For administration, the pharmaceutical composition may include one or more pharmaceutically acceptable carriers in addition to the above-described active ingredients, and may be preferably formulated into a pharmaceutical composition.

The formulation form of the pharmaceutical composition may be granules, powders, tablets, coated tablets, capsules, suppositories, solutions, syrups, juices, suspensions, emulsions, drops, or injectable solutions. For example, for formulation in the form of tablets or capsules, the active ingredient may be combined with an oral, non-toxic pharmaceutically acceptable inert carrier such as ethanol, glycerol, water and the like. In addition, if desired or necessary, suitable binders, lubricants, disintegrants and coloring agents may also be included in the mixture. Suitable binders are, but are not limited to, natural sugars such as starch, gelatin, glucose or beta-lactose, corn sweeteners, natural and synthetic gums such as acacia, lacquercanth or sodium oleate, sodium stearate, magnesium stearate, sodium Benzoate, sodium acetate, sodium chloride, and the like. Disintegrants include, but are not limited to, starch, methyl cellulose, agar, bentonite, xanthan gum, and the like.

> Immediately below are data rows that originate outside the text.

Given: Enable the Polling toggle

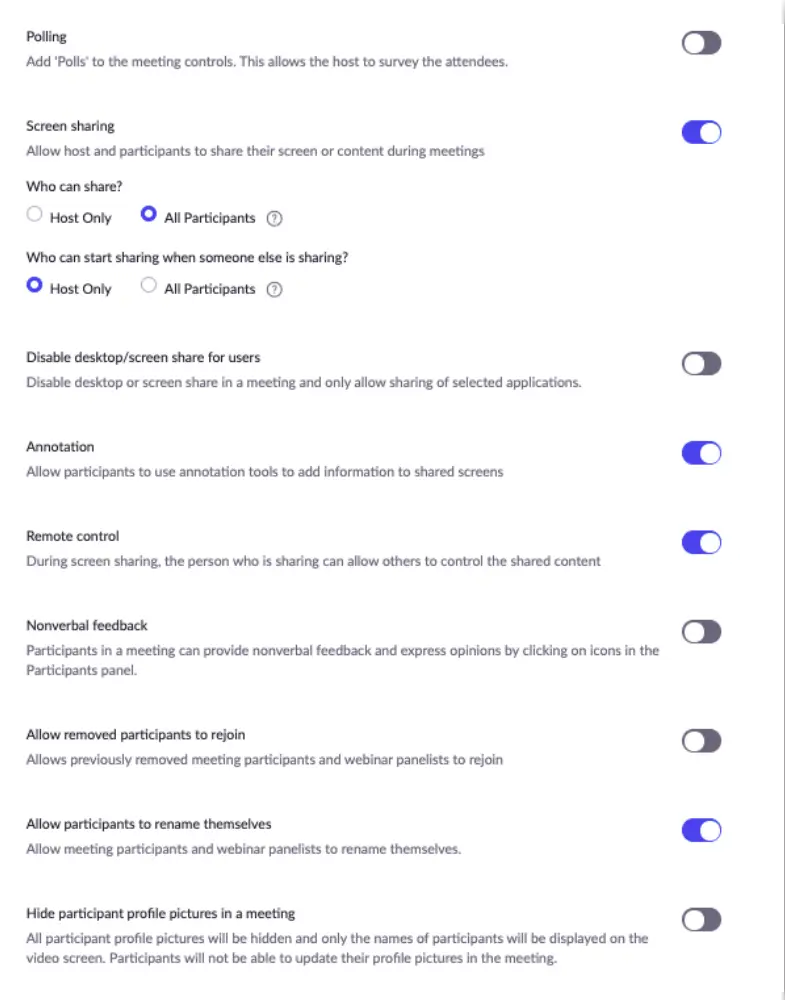Looking at the screenshot, I should tap(701, 43).
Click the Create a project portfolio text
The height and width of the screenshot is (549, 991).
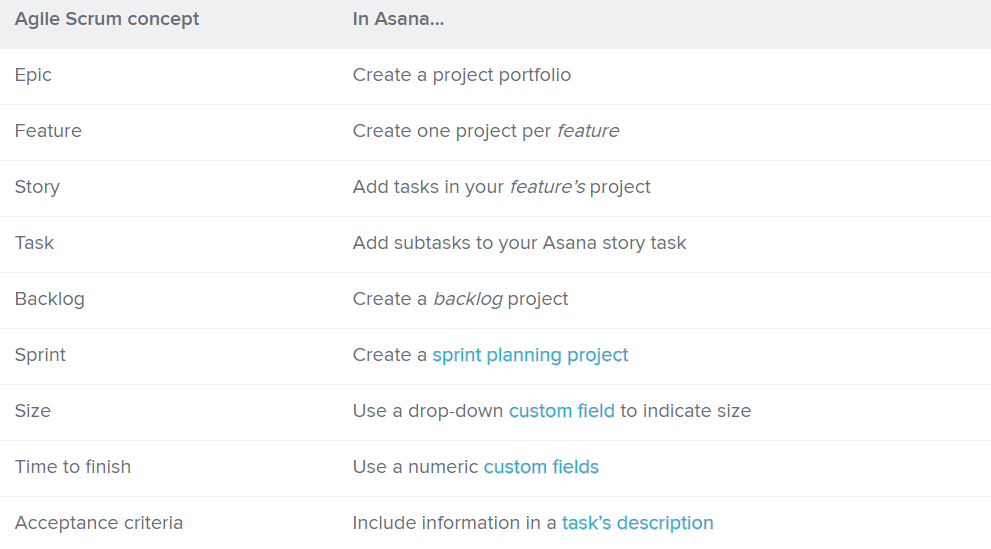[x=462, y=75]
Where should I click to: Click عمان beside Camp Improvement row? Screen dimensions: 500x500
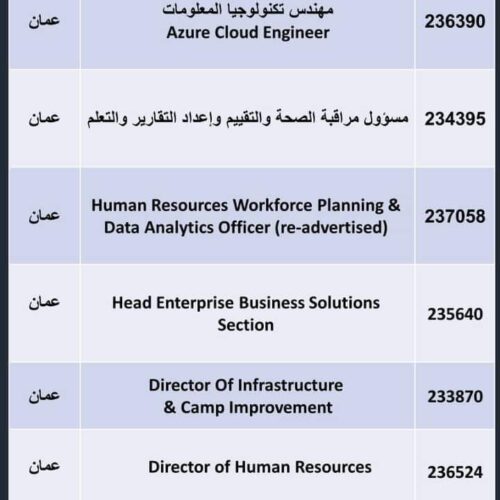click(44, 396)
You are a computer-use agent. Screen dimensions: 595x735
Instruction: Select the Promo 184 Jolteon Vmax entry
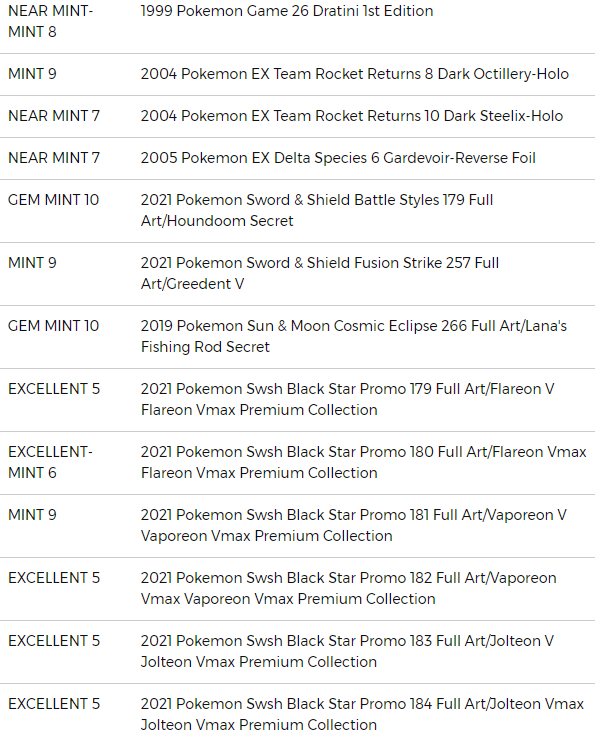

As acceptable pharmaceutical carriers for compositions formulated as liquid solutions, sterilization and biocompatible, saline, sterile water, Ringer's solution, buffered saline, albumin injection solution, dextrose solution, maltodextrin solution, glycerol, ethanol, and One or more of these components may be mixed and used, and other conventional additives such as antioxidants, buffers, and bacteriostatic agents may be added as necessary. In addition, diluents, dispersants, surfactants, binders, and lubricants may be additionally added to prepare injectable formulations such as aqueous solutions, suspensions, emulsions, etc., pills, capsules, granules, or tablets.

The pharmaceutical composition of the present invention may be administered orally or parenterally, and in the case of parenteral administration, it may be administered by intravenous injection, subcutaneous injection, intramuscular injection, intraperitoneal injection, transdermal administration, etc., preferably oral administration.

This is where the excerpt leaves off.